Trommald was founded as a mining town on the western end of the Cuyuna iron range, just north of Ironton.

==History==
Trommald was named for A. G. Trommald, county registrar of deeds from 1904 to 1930. Trommald was incorporated in 1917.

==Geography==
According to the United States Census Bureau, the city has a total area of 3.970 sqmi, of which 3.690 sqmi is land and 0.281 sqmi is water. County Roads 30 and 34, and Iverson Road are the main routes in the community.

==Demographics==

Historical population
| Census | Pop. | Note | %± |
| 1920 | 301 |  | — |
| 1930 | 242 |  | −19.6% |
| 1940 | 166 |  | −31.4% |
| 1950 | 117 |  | −29.5% |
| 1960 | 101 |  | −13.7% |
| 1970 | 82 |  | −18.8% |
| 1980 | 84 |  | 2.4% |
| 1990 | 80 |  | −4.8% |
| 2000 | 125 |  | 56.3% |
| 2010 | 98 |  | −21.6% |
| 2020 | 99 |  | 1.0% |
| 2022 (est.) | 105 |  | 6.1% |
U.S. Decennial Census 2020 Census

===2010 census===
As of the 2010 census, there were 98 people, 46 households, and 26 families living in the city. The population density was 26.8 PD/sqmi. There were 55 housing units at an average density of 15.1 /sqmi. The racial makeup of the city was 96.9% White, 2.0% Native American, and 1.0% from two or more races. Hispanic or Latino of any race were 1.0% of the population.

There were 46 households, of which 19.6% had children under the age of 18 living with them, 43.5% were married couples living together, 4.3% had a female householder with no husband present, 8.7% had a male householder with no wife present, and 43.5% were non-families. 30.4% of all households were made up of individuals, and 10.8% had someone living alone who was 65 years of age or older. The average household size was 2.13 and the average family size was 2.65.

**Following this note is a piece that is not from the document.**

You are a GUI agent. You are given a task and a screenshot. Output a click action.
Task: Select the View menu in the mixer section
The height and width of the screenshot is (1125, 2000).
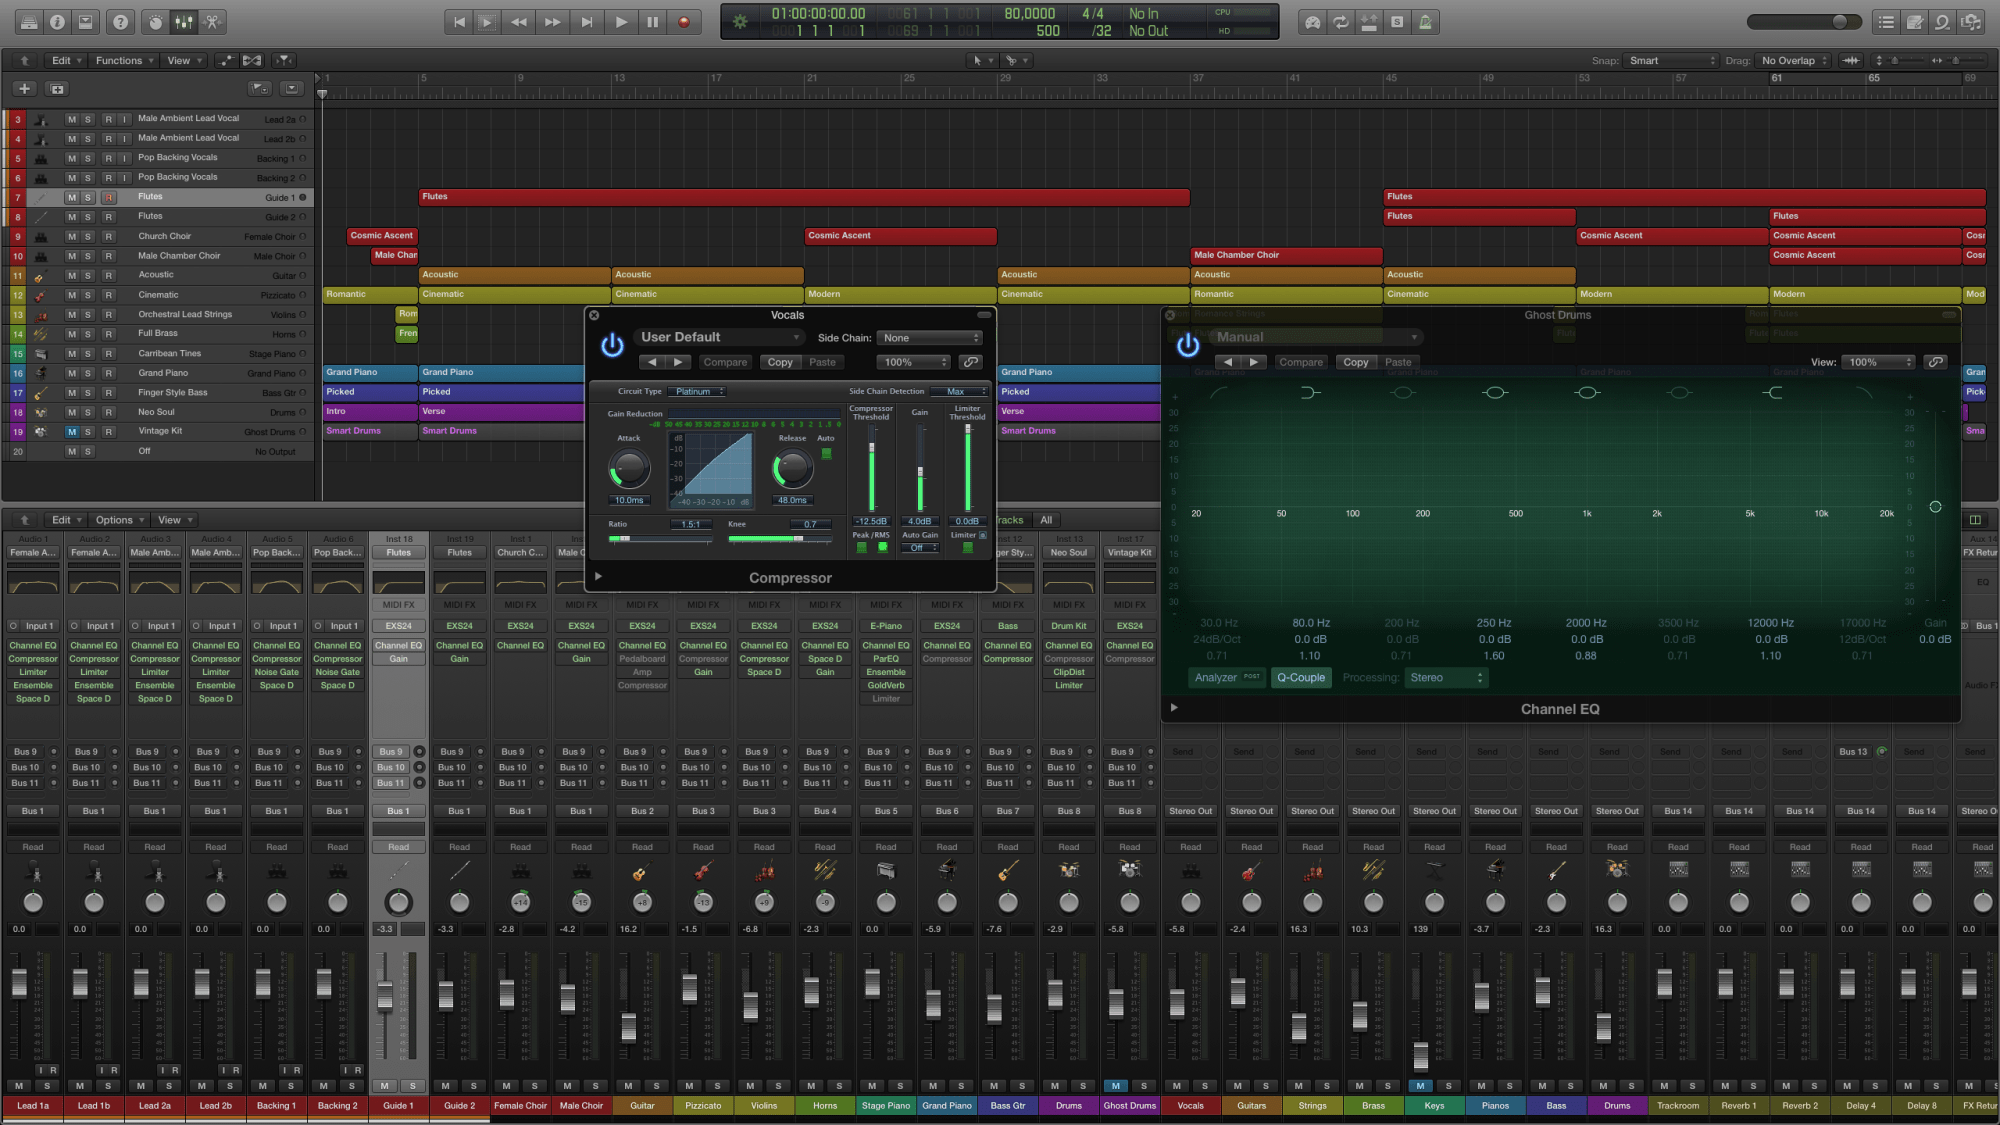(172, 519)
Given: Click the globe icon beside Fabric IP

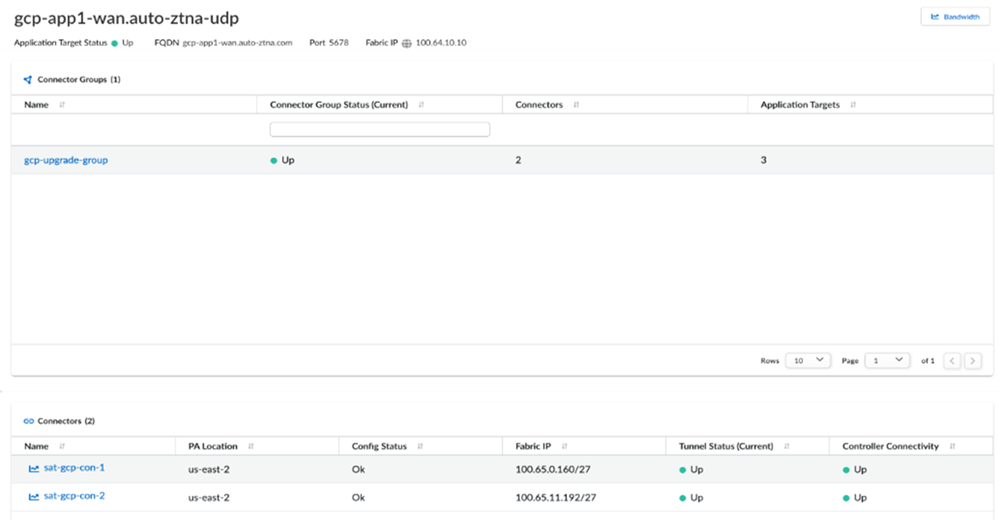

The median age in the city was 45 years. 19.4% of residents were under the age of 18; 7.2% were between the ages of 18 and 24; 23.5% were from 25 to 44; 40.8% were from 45 to 64; and 9.2% were 65 years of age or older. The gender makeup of the city was 57.1% male and 42.9% female.

===2000 census===
As of the 2000 census, there were 125 people, 47 households, and 28 families living in the village. The population density was 33.8 PD/sqmi. There were 52 housing units at an average density of 14.0 per square mile (5.4/km^{2}). The racial makeup of the village was 97.60% White, 0.80% Native American, and 1.60% from two or more races. 21.7% were of Norwegian, 12.3% Irish, 10.4% Swedish, 9.4% German, 7.5% French Canadian, 6.6% Italian, 6.6% Polish and 5.7% English ancestry according to Census 2000.

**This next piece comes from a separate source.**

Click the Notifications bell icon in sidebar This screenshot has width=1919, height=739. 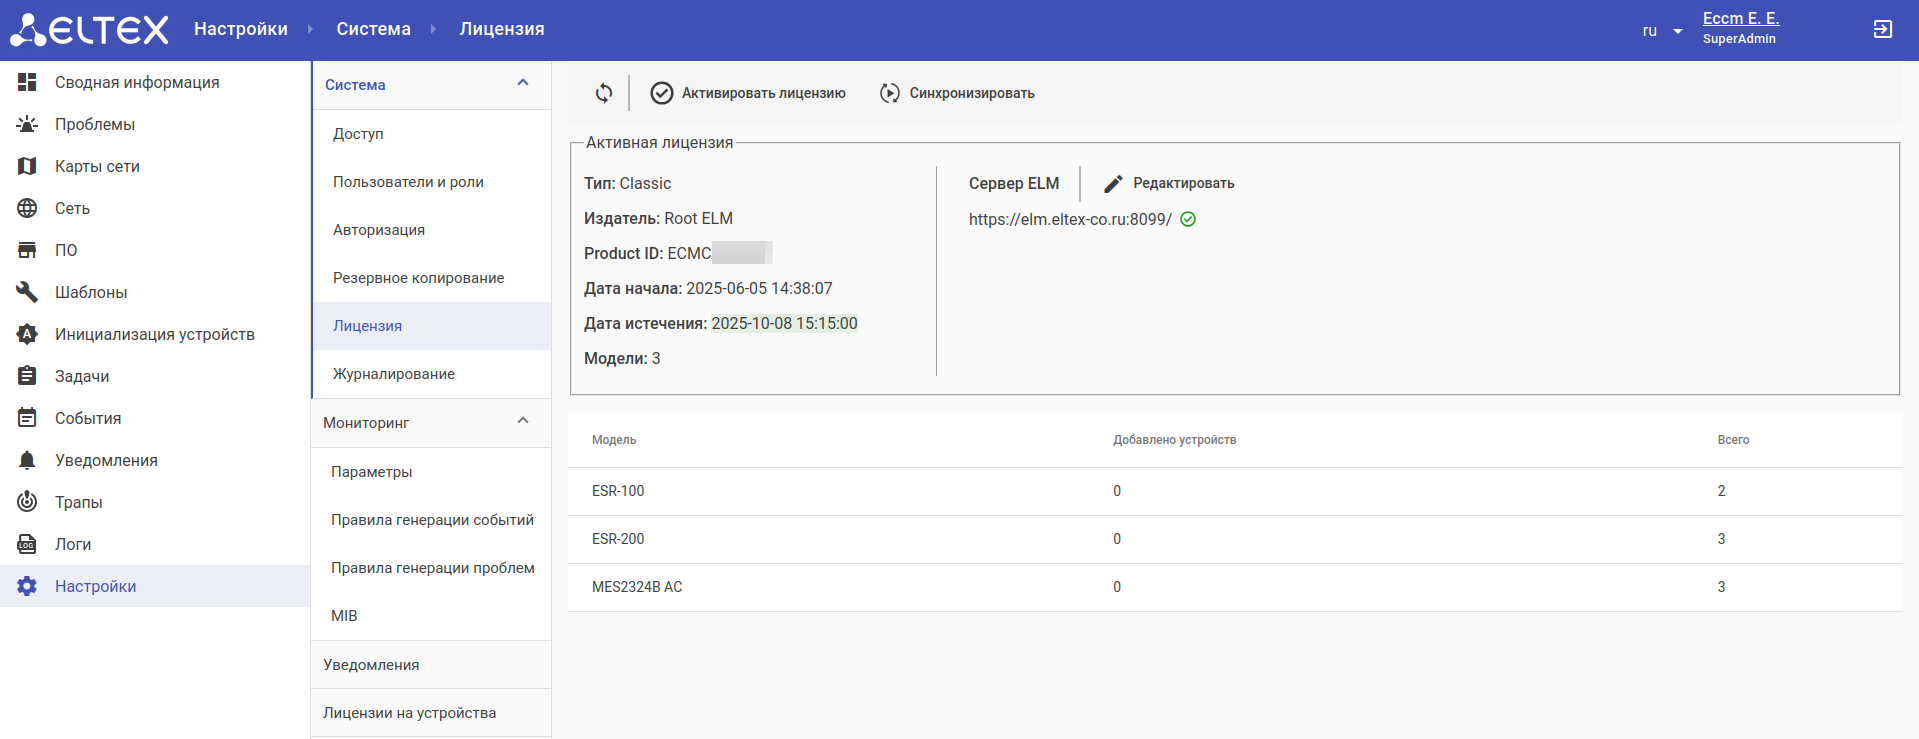point(27,460)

There were 47 households, out of which 38.3% had children under the age of 18 living with them, 53.2% were married couples living together, 2.1% had a female householder with no husband present, and 40.4% were non-families. 31.9% of all households were made up of individuals, and 6.4% had someone living alone who was 65 years of age or older. The average household size was 2.66 and the average family size was 3.50.

In the village the population was spread out, with 31.2% under the age of 18, 8.0% from 18 to 24, 31.2% from 25 to 44, 21.6% from 45 to 64, and 8.0% who were 65 years of age or older. The median age was 34 years. For every 100 females, there were 127.3 males. For every 100 females age 18 and over, there were 126.3 males.

The median income for a household in the village was $21,500, and the median income for a family was $42,083. Males had a median income of $43,333 versus $18,750 for females. The per capita income for the city was $14,714. There were 9.7% of families and 16.0% of the population living below the poverty line, including 8.5% of under eighteens and 18.2% of those over 64.